The Quick by Lauren Owen - 6.5/10
This book has received some rave reviews, although it is pretty hard to review without giving away the main twist and spoiler (which I won't do!), so I decided to read it. The premise seemed good - a young man from a rather distinguished country home in Yorkshire in the 1890s travels down to find his fortune in London, and is sucked into the world of seedy Gentlemen's clubs, in particular the Aegolius, only to disappear and his sister to be forced to travel to find him. The book starts with the pair in their childhoods, remembering specific events that make an impact on their lives, including their father's death, before heading into the next part set in London. I really enjoyed the beginning then lost focus a bit when it moved to London (maybe because London scares me and I love Yorkshire?!). There were times when things got a little confusing as many characters were introduced, and at times we saw the storyline from several points of view. I enjoyed the story as a whole, although the twist didn't quite shock me as much as it has others apparently, but it might be due to the type of book I normally read, and it took me a little while to trawl through it. It certainly wasn't bad, and to be honest I would recommend it, but I suppose I'm giving it a slightly lower rating because it didn't, for me, live up to the reviews I'd read.

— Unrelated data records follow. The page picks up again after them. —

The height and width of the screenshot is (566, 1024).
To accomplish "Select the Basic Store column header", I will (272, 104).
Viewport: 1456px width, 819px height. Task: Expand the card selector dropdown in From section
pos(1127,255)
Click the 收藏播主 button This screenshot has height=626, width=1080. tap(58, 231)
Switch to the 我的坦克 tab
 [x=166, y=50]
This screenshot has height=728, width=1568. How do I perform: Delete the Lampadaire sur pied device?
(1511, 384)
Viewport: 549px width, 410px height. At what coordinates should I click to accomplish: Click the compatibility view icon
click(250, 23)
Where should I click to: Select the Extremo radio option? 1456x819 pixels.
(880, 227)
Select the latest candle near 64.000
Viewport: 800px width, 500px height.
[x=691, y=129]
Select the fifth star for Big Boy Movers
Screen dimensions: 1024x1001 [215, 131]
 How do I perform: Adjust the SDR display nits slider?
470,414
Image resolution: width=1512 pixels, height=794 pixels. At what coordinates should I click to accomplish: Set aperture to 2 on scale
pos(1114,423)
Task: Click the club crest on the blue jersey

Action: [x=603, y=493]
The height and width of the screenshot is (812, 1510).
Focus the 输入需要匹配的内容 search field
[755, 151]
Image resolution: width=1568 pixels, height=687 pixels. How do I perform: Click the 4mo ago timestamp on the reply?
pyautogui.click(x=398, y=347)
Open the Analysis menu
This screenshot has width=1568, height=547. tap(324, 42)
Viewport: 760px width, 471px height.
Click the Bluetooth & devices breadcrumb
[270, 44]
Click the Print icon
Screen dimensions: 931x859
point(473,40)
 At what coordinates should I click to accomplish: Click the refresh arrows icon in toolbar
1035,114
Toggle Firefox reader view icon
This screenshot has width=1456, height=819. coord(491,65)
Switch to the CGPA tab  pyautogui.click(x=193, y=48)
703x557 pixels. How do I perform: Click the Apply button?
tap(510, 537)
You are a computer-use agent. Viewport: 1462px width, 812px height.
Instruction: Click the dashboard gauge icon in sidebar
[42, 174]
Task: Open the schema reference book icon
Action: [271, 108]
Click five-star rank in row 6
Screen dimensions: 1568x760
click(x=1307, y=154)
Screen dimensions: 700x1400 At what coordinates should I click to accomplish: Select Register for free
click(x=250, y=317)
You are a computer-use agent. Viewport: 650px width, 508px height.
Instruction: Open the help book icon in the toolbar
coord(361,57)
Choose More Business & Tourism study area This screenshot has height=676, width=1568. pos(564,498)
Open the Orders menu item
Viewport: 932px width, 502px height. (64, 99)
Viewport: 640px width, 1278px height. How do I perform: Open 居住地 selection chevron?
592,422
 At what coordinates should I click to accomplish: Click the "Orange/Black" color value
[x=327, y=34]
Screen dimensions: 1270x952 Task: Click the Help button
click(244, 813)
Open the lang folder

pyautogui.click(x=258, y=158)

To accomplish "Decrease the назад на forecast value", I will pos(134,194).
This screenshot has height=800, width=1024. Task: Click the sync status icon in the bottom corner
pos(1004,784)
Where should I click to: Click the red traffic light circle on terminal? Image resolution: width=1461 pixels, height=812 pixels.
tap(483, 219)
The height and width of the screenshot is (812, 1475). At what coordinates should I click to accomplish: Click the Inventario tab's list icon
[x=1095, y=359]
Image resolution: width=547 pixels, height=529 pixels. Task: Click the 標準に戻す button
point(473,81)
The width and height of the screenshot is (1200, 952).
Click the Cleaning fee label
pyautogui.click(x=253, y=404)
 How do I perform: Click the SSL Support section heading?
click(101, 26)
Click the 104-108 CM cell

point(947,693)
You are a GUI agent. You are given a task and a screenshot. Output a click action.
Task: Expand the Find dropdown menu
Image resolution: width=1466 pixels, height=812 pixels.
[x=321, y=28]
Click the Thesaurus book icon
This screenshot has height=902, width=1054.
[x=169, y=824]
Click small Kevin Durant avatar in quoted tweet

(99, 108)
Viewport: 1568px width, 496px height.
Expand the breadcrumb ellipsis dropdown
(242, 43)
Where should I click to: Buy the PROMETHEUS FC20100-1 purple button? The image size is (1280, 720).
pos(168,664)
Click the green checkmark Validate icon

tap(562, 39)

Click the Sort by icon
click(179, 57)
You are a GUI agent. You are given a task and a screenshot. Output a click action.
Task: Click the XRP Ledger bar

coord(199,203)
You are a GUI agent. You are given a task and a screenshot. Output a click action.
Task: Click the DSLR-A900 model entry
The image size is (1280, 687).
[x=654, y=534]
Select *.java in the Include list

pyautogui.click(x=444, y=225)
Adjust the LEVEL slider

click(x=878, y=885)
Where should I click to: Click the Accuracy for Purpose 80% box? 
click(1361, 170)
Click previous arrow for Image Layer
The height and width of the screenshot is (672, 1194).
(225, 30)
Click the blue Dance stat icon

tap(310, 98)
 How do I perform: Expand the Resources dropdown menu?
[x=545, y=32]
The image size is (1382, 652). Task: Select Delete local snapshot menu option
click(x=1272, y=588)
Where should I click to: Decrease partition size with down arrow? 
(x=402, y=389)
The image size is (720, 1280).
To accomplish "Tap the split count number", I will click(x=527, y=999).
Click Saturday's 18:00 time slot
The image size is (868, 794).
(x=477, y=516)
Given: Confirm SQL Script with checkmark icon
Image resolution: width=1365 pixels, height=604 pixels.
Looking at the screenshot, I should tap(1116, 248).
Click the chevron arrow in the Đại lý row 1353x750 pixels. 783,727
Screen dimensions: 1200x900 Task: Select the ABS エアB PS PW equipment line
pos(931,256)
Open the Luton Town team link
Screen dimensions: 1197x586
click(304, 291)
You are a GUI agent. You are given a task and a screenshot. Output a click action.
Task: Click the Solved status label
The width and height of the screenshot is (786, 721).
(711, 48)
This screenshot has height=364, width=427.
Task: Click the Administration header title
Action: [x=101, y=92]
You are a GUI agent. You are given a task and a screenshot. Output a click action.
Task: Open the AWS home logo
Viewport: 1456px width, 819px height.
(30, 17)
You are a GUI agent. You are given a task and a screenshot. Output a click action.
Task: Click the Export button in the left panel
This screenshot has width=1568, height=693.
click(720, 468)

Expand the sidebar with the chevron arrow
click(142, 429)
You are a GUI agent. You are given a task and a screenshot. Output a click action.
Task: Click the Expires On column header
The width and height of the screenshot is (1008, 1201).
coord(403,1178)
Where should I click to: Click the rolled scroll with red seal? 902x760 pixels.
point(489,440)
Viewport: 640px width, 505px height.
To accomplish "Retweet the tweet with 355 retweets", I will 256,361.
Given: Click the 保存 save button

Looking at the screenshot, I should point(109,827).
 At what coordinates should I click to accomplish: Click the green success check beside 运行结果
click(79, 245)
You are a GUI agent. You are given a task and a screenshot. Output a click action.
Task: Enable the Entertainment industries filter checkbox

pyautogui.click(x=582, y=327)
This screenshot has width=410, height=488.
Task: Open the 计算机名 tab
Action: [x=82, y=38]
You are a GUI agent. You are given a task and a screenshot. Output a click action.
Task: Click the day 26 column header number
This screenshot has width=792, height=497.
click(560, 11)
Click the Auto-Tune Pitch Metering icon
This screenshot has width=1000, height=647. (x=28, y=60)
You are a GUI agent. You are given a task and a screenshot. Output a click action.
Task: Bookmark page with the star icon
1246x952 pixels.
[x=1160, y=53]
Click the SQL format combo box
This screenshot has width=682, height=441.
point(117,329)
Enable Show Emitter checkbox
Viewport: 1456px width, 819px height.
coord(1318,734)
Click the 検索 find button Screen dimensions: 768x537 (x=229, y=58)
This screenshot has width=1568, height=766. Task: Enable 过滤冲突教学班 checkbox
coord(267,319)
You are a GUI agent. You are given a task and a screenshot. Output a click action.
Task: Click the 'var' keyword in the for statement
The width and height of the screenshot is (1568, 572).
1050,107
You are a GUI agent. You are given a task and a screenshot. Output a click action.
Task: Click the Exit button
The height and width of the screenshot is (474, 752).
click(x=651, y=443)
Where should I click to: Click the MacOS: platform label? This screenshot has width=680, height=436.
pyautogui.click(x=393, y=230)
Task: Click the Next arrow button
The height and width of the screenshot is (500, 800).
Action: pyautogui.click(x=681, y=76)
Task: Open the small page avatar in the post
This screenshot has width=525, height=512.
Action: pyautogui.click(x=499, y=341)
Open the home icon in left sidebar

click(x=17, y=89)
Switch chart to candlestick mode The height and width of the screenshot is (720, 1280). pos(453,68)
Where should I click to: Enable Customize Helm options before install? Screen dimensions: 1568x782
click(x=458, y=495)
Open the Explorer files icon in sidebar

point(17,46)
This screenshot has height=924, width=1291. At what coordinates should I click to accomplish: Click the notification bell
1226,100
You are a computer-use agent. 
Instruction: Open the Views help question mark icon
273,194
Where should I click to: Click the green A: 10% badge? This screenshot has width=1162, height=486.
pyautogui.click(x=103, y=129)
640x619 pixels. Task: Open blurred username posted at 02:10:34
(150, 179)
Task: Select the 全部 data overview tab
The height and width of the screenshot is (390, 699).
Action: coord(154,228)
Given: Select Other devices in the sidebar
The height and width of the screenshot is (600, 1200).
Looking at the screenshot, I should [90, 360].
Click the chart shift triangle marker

The Age of Miracles - 7.5/10
I bought this book recently on a whim because it sounded good; I suggested it for our next book club alongside another, but we decided to go with the other, so I thought I might as well read it now. I started (and got most of the way through it) last night in the depths of my pain, so annoyingly, the story will now be twined in my head with that, but I finished the book in less than 12 hours, reading it during the night and finishing it this morning. It is both a coming of age story and a dystopian present novel, focusing on an 11 year old girl and her few friends and family as the earth's rotation begins to fairly dramatically slow. Days at first are only tens of minutes longer, but quickly become hours and hours longer, until late in the book daylight will last weeks at a time. You know I love dystopian novels, and coming of age books are always good for a quick and easy read. This one was great because it didn't delve too far into the scientifics or too far into the teenagery side, a pretty good balance overall. I did very much enjoy it, and was fascinated by the things that happened both physically and mentally to people, animals and the world in general as the earth's rotation slows - I keep worrying about it happening in real life now! I'd recommend it to younger teen to older teen readers, and people who like coming of age and YA books.